只今、「近畿地方」以西の西日本の「櫓門」をお届けしています。「櫓門」といえば、「門」と「櫓」を兼ね備え、特に「大手」等の重要箇所を固めた最強の門でした。
「東日本のお城の櫓門」の総集編及び「西日本のお城の櫓門」前半はこちらからご覧ください↓
本日第61弾は、「福山城」(広島県福山市)の「櫓門」(楼門)です。
「福山城 筋金門」(重要文化財)
重文「福山城 筋金門」(柱を見せる「真壁造り」、「桝形」内から)
関ヶ原の戦い後、安芸・備後国は「福島正則」の所領となっていましたが、「正則」の本拠城「広島城」で行った石垣修復を幕府の了承が得ていないとの理由で転封となります。
その後、「徳川家康」の従兄弟にあたる「水野勝成」を、西国外様大名の抑えとして配置し「福山城」は1622年に完成させました。

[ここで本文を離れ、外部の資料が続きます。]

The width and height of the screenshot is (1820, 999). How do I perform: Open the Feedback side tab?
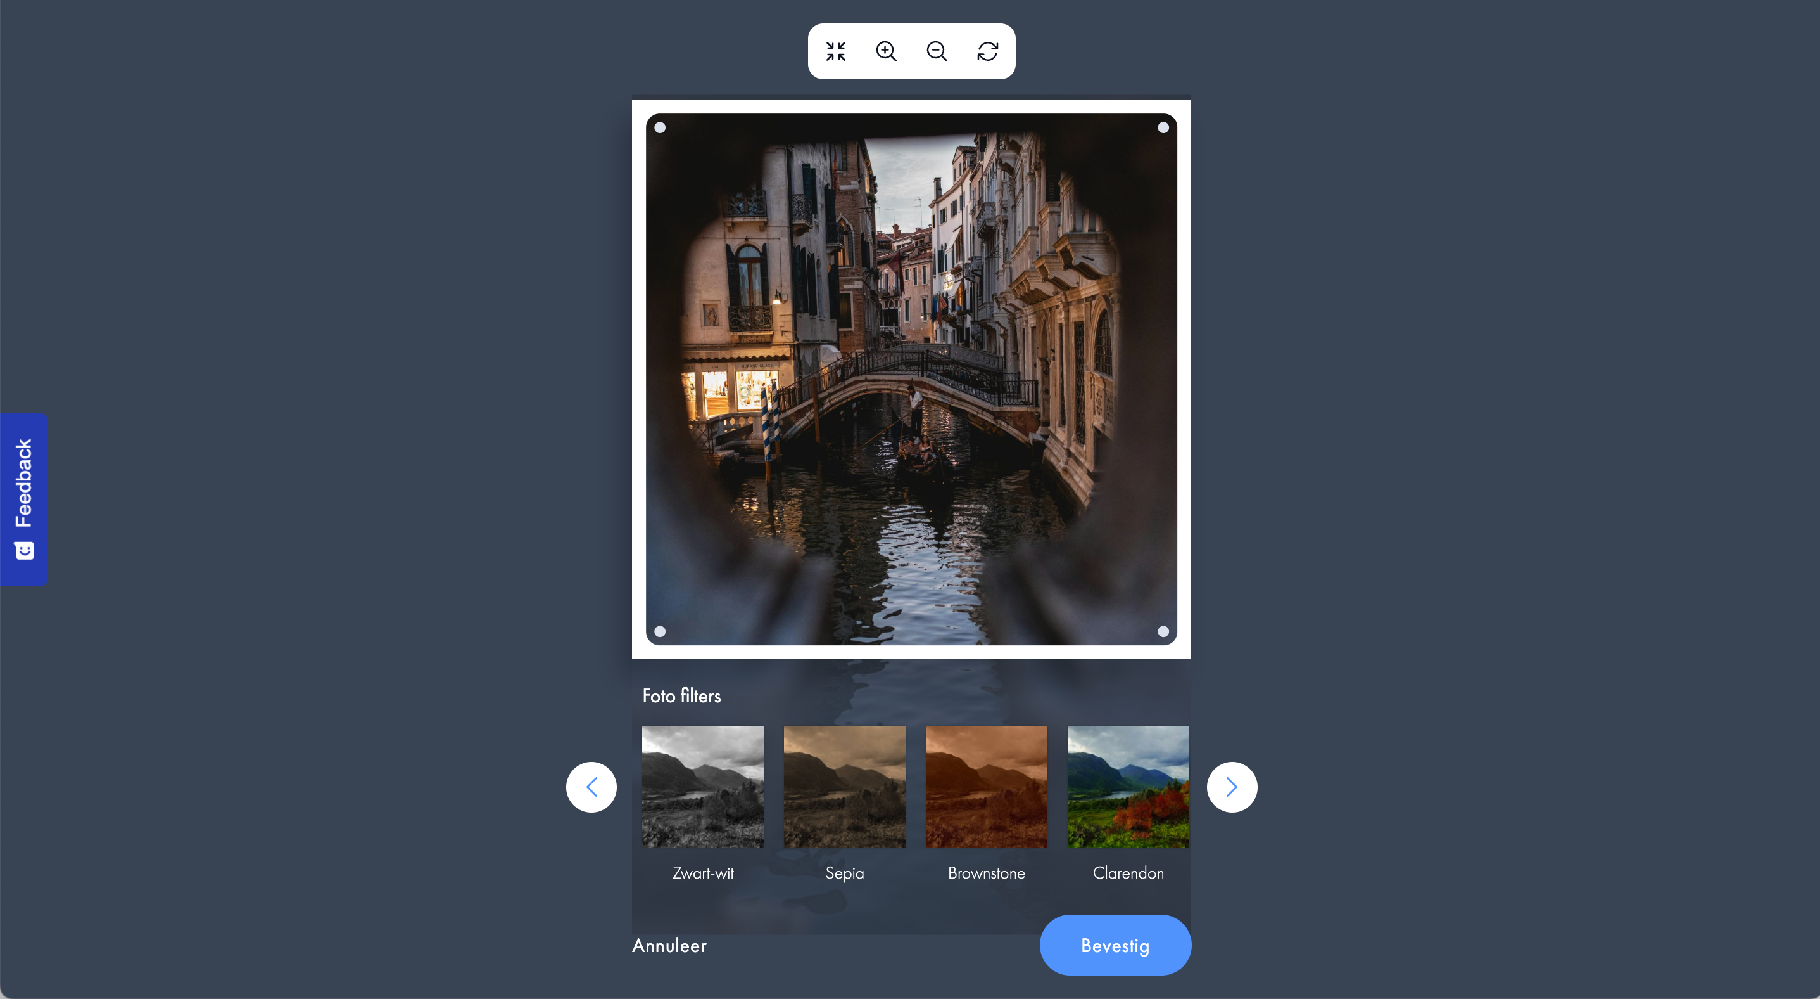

「水野家」は後継者が無く断絶し、その後「奥平松平家」が入城、更に1710年に「阿部家」が入りますが、幕末の老中「阿部正弘」を始め、歴代藩主は老中など幕府内で重要な職務を担っていましたので、江戸での駐在が殆どで「福山城」には入ることがなく、幕末・維新まで続きました。
重文「筋金門」は、「本丸」に入る重要な門で、三重の「伏見櫓」とはコの字で「多門櫓」で繋がっています。「内桝形」ですが、桝形内が傾斜しているので一の門は築かれなかったそうです。
重文「福山城 筋金門」(「桝形」内から)
重文「福山城 筋金門」(南側から)
「伏見城」の廃城に伴って、「伏見櫓」や「御湯殿」等とともに「伏見城」から移築された門です。
両脇を石垣に乗せる「渡櫓門」形式で、外壁は窓上下の「長押」と縦に立つ柱が見える「真壁造り」となっています。